10. Set of support substrates, each of the support substrates comprising a stop and each being capable of fulfilling the function of a support substrate of a micromechanical structure according to one of the preceding claims, characterized in that it consists of one piece.

11. Set of micromechanical structures, each of the micromechanical structures being in accordance with one of claims 1 to 9, characterized in that it consists of a single piece.

12. Method for producing a micromechanical structure according to one of the preceding claims, comprising producing the stop and the support base from a wafer comprising at least one crystalline material, the wafer being coated with a etching mask of predetermined shape, and in that it comprises a step of etching the wafer until the stop which corresponds mainly to a part of the wafer protected from etching by the mask.

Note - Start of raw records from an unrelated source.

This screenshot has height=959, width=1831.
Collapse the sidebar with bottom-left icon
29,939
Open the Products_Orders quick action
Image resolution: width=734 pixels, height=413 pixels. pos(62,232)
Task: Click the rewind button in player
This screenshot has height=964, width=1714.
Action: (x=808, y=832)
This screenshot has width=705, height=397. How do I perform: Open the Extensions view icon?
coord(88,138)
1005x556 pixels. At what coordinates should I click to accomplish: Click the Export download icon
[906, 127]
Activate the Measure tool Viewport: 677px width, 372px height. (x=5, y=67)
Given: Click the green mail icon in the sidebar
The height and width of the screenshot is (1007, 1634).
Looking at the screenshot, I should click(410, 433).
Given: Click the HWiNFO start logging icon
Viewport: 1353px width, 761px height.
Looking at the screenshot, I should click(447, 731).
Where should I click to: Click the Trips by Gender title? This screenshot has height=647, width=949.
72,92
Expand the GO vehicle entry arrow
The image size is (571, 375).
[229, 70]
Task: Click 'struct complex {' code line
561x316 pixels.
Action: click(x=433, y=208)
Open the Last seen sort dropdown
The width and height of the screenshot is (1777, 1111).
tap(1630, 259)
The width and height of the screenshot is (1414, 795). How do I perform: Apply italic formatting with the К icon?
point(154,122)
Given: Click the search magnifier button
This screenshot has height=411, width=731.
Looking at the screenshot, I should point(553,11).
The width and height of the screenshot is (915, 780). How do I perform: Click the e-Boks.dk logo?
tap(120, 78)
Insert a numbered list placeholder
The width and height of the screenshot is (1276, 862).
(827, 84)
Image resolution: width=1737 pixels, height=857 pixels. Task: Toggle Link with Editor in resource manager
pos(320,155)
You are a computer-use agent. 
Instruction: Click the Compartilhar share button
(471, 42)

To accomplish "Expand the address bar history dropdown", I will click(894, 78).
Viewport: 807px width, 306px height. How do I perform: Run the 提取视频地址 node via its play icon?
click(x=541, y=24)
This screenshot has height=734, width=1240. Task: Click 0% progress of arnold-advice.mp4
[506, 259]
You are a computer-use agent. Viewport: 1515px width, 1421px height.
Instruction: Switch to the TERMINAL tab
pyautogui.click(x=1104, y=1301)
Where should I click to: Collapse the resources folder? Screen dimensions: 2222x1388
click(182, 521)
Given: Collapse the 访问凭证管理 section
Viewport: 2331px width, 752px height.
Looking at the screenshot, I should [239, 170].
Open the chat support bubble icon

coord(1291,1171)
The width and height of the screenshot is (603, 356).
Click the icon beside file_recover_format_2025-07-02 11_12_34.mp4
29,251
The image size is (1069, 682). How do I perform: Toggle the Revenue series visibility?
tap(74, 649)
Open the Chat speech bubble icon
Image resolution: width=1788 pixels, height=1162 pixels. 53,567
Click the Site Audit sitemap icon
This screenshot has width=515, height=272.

13. Method according to the preceding claim, characterized in that the etching is a chemical etching using chemical species capable of chemically attacking a material to be removed from the wafer.

14. Method according to claim 12, characterized in that the etching is an anisotropic etching.

15. Method according to one of the three preceding claims, characterized in that the etching is implemented so as to keep an unetched part of the wafer, this unetched part forming a support base for the stop after etching.

16. Method according to one of claims 12 to 14, characterized in that the wafer comprises a first layer of a first crystalline material and the support base of a second crystalline material, and in that the etching is carried out so to selectively etch the first material with respect to the second material in order to form the stop.

17. Method according to one of claims 12 to 16, characterized in that it further comprises, after the etching step, a step of connecting a set of membranes to the support base, the set membrane comprising a membrane and an attachment means supporting the membrane, the connection being made between the support base and the attachment means.

18. Method according to the preceding claim, characterized in that the step of linking the membrane assembly to the support base is implemented by means of a strong molecular or atomic bond with or without an adhesive intermediate layer, by sintering or by brazing.

19. Method according to one of the two preceding claims, characterized in that the thickness of the plate and the shape of the mask are chosen so that, after the etching step, the stop formed can be contained in the space free located under the membrane, without being in contact either with the membrane or with the attachment means.

20. Method according to one of the three preceding claims, characterized in that the thickness of the wafer is chosen so that, after etching, there is a gap between the stop obtained and the membrane, the gap being predetermined by so that the membrane comes into contact with the stopper from a predetermined deformation of the membrane.

21. Method according to one of claims 12 to 20, characterized in that it further comprises a machining step so as to form channels passing through the support base.

22. Method according to one of claims 12 to 21, characterized in that it further comprises a step of bonding a cover on the membrane on the side of the membrane opposite the support base.

23. Method according to the preceding claim, characterized in that the cover is made of glass, and in that the bonding of the cover is carried out by anodic sealing.

24. Method according to the preceding claim, characterized in that the cover is made of silicon, and in that the bonding of the cover is carried out by thermocompression.

25. Method according to one of the two preceding claims, characterized in that it further comprises a step of machining in the cover to form through channels therein.

26. A method of collective production of a plurality of support substrates each comprising a stop and each capable of fulfilling the function of support substrate in a micromechanical structure according to one of claims 1 to 9, characterized in that it comprises the production collective of the stops of the support substrates from a single wafer, in that the wafer is coated with a mask covering a plurality of surfaces of the wafer, and in that it comprises a single step of etching the wafer up to 'to obtain the stops which correspond mainly to the parts of the plate protected by the mask.